**COMPLETE THE FOLLOWING**
(1) Reproduce the film review's text between "Viggo Mortensen has" and "heart of gold.", inclusive.
(2) Proceed with the film review from where it stops.

**GIVEN TEXT**

Viggo Mortensen has been promoting The Dead Don’t Hurt, his second directorial project, as a “feminist western.” It is clear that no one on his team has informed him that a feminist western requires more critical thinking than simply putting a woman in a lead role. Filling your film with genre tropes without subverting them, or adding new ideas, is only that: Filling your film with genre tropes. The Dead Don’t Hurt is stuffed to the gills with western tropes, with not a whole lot to add to the genre, especially in terms of furthering feminism onscreen. It may not be the worst western in the world in terms of women’s rights, but that is hardly a reason to commend a film that’s only missing the whore with the heart of gold. 

Mortensen stars as the carpenter Holger Olsen, a Danish immigrant who largely keeps to himself in his Nevada ranch house in the 1860s. Olsen’s lone wolf tendencies are tested when he instantly falls for Vivienne Le Coudy (Vicky Krieps), a flower seller living in San Francisco, herself a French Canadian immigrant. Le Coudy is seeing a rich aristocrat at the time, fairly seriously in fact, but she is the kind of independent woman who can’t be held down by any man, even a rich one. She refuses to wed, but agrees to leave with the cowboy Olsen back to his Nevada home. Soon, Vivienne is homemaking on his ranch. She grows roses and takes a job waitressing in the local tavern. 

The couple’s new, idyllic life together abruptly ends when Holger feels compelled to join the Union Army as the Civil War explodes into a more fiery conflict. Why someone like Holger would be so bound to the idea of fighting an American war is completely beyond me. Perhaps to our modern sensibilities, joining the Union to fight against slavery makes sense, but this logic applies less to a solitary man of the time like Holger. He leaves Vivienne stranded in the Nevada town of Elk Flats, which proves itself to be more corrupt than she’d originally imagined. The mayor, Rudolph Schiller (Danny Huston), is intent on protecting his financial interests at all costs, even if that comes at the price of the safety of his citizens. This includes Vivienne, who is ruthlessly pursued by the mean-spirited Weston Jeffries (Solly McLeod), son of the mayor’s business partner, Alfred Jeffries (Garret Dillahunt). With no one to protect her, Vivienne must fend for herself. The story is told non-chronologically, beginning with the end, so by the time Vivienne is introduced, we already know her tragic fate.

**Document and screenshot pointing entries**

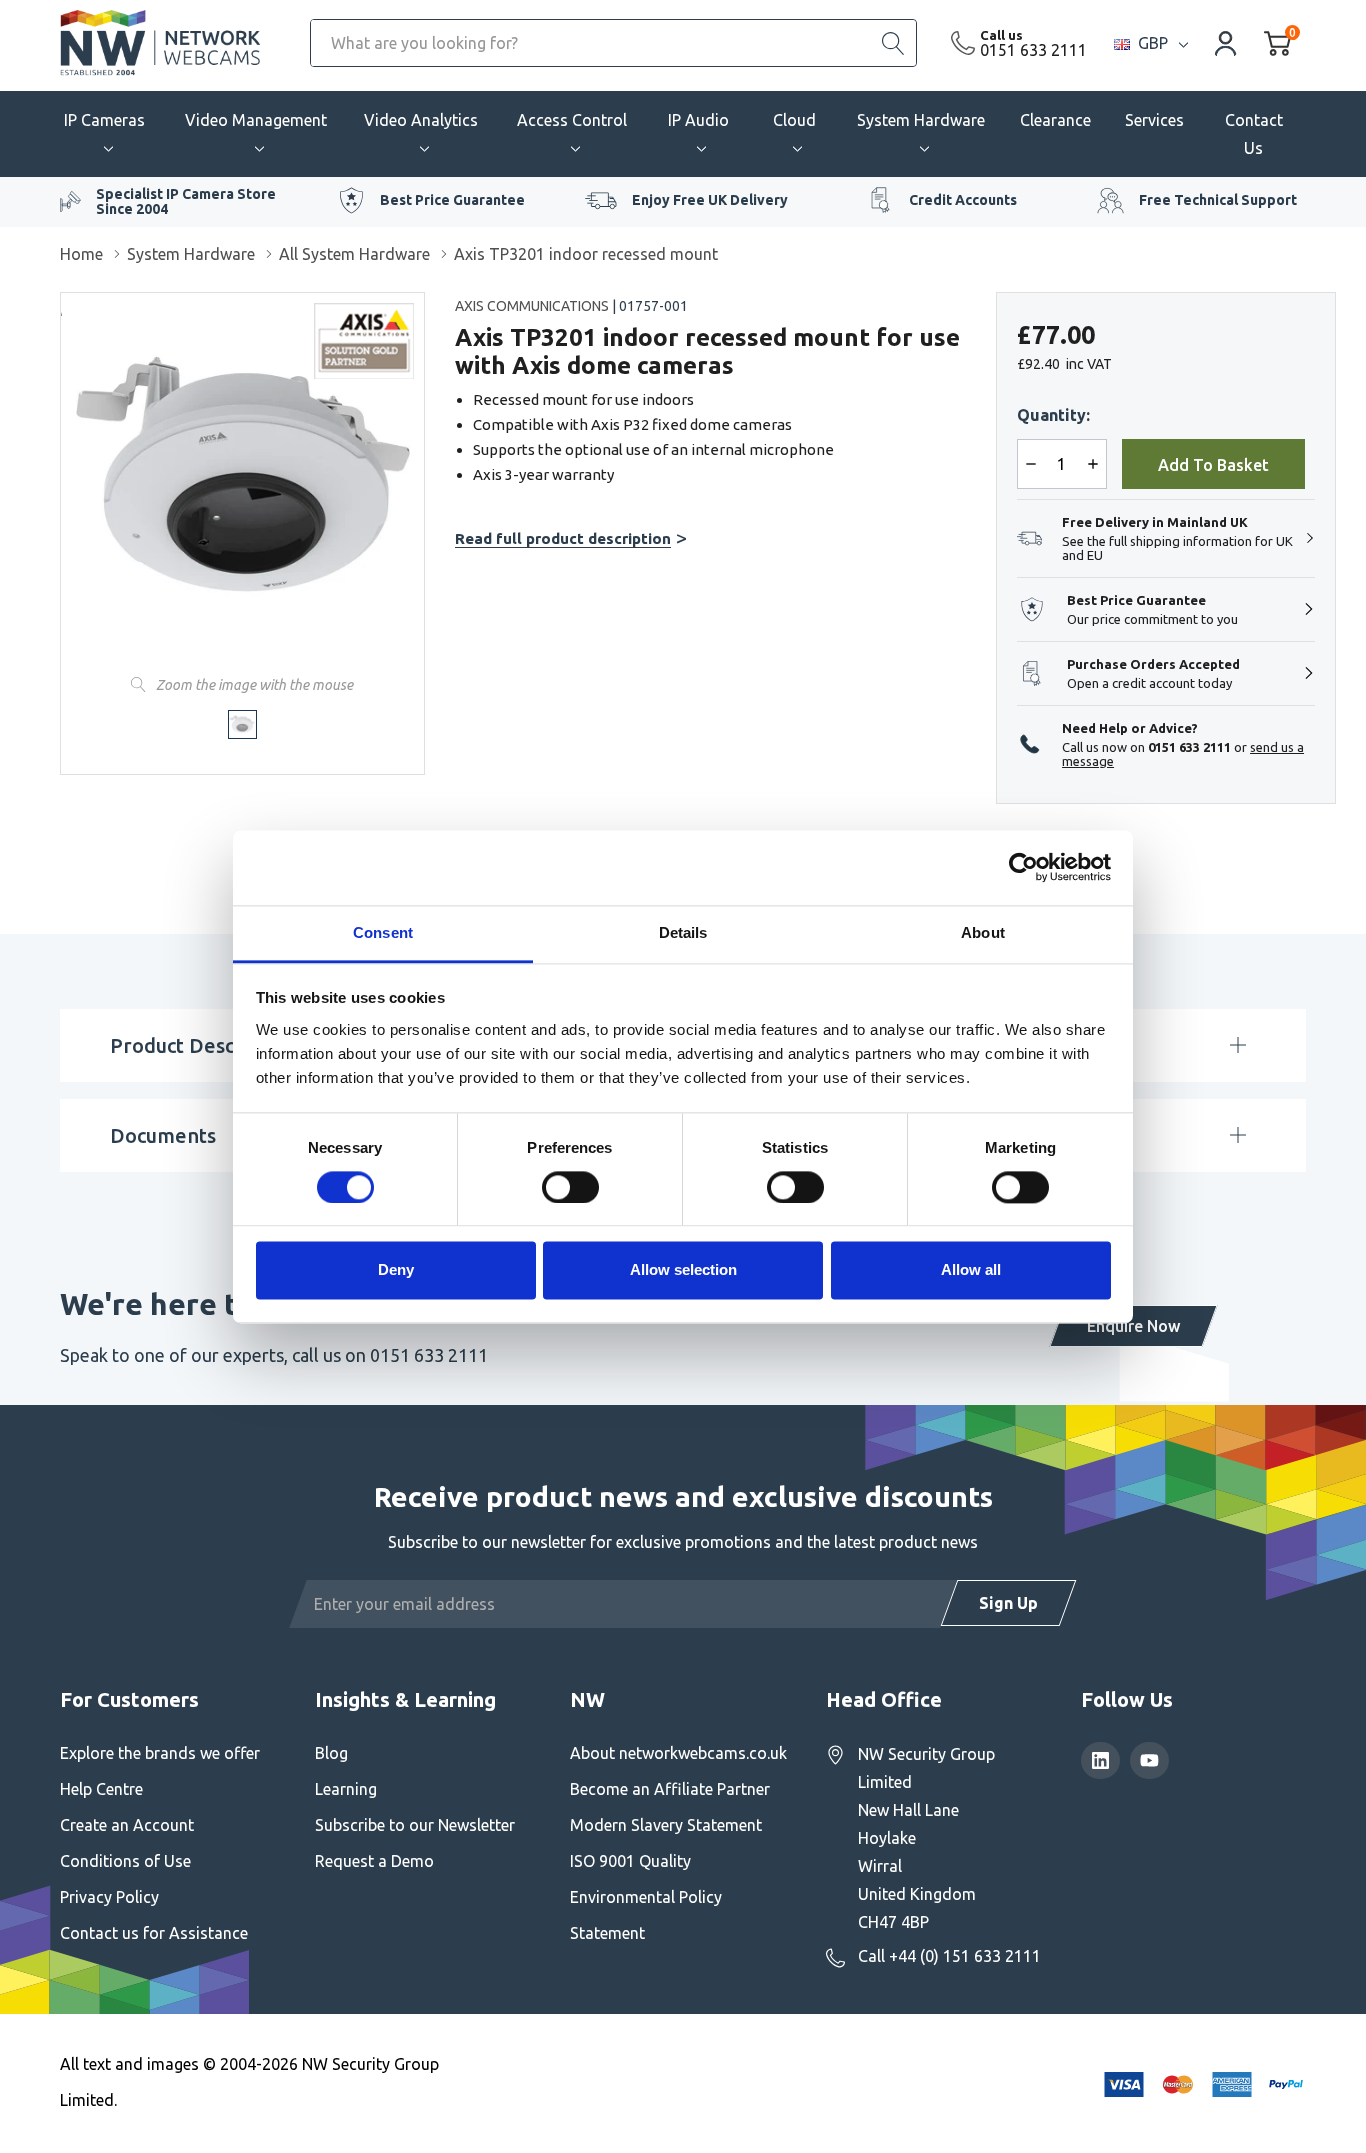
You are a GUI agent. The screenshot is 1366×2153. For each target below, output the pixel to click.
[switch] (570, 1187)
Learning (346, 1789)
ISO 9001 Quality (630, 1861)
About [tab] (983, 932)
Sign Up (1008, 1603)
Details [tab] (683, 932)
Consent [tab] (383, 932)
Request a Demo (374, 1861)
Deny (396, 1270)
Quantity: (1053, 415)
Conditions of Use (125, 1861)
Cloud (794, 120)
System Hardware (921, 120)
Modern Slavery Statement (666, 1825)
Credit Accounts (963, 200)
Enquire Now (1133, 1326)
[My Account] (1226, 42)
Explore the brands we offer (160, 1753)
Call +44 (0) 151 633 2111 (949, 1956)
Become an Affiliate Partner (670, 1789)
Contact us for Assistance (154, 1933)
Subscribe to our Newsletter (415, 1825)
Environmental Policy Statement (646, 1915)
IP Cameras (104, 120)
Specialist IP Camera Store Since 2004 (186, 201)
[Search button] (893, 43)
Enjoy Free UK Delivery (710, 200)
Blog (331, 1753)
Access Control (572, 120)
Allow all (971, 1270)
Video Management (256, 120)
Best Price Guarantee (452, 200)
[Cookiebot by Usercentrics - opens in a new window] (1023, 867)
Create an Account (127, 1825)
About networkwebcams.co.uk (678, 1753)
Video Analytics (421, 120)
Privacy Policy (109, 1897)
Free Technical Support (1218, 200)
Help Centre (101, 1789)
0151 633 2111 (1033, 50)
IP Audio (698, 120)
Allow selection (683, 1270)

**EXPECTED ANSWERS**
(1)
Viggo Mortensen has been promoting The Dead Don’t Hurt, his second directorial project, as a “feminist western.” It is clear that no one on his team has informed him that a feminist western requires more critical thinking than simply putting a woman in a lead role. Filling your film with genre tropes without subverting them, or adding new ideas, is only that: Filling your film with genre tropes. The Dead Don’t Hurt is stuffed to the gills with western tropes, with not a whole lot to add to the genre, especially in terms of furthering feminism onscreen. It may not be the worst western in the world in terms of women’s rights, but that is hardly a reason to commend a film that’s only missing the whore with the heart of gold.

(2)
Yes, Vivienne is a strong woman who stands up for herself in a crooked town populated with evil men, but her existence in The Dead Don’t Hurt is defined more by the lack of Olsen in her life, and by the presence of nefarious men who wish her harm, than by her own merits. She spends most of the film not fighting back, but pining for her man to return from the war (albeit, she does so with a brave look on her face). By its end, the protagonist’s arc is ultimately given not to Vivienne, but to Olsen, who must reckon with his decision to leave Vivienne to the wolves, and move on. The Dead Don’t Hurt is more about the effects of violence against Vivienne on Olsen, not on Vivienne, who is a character in Olsen’s story, not her own. This makes for a rather conventional western with regards to sexual politics, not a radical one.

Westerns have always been prime political vehicles for all sides of the spectrum. Western films with strong female main characters have been in the canon since the 1950s, and some subverted sexist genre tropes in more daring, visually dynamic ways than Mortensen’s project. In 1954, Joan Crawford starred as Vienna in Nicholas Ray’s Johnny Guitar. Vienna is a woman who owned her own saloon on prime real estate, right next to the future railroad, therefore needing to defend her business against wealthier landowners hungry for a piece of the action. At no point is Vienna waiting around for a man to come back from the war to protect her—in the climax of the film, she asserts her dominance, which unfortunately, is never the case for poor Vivienne.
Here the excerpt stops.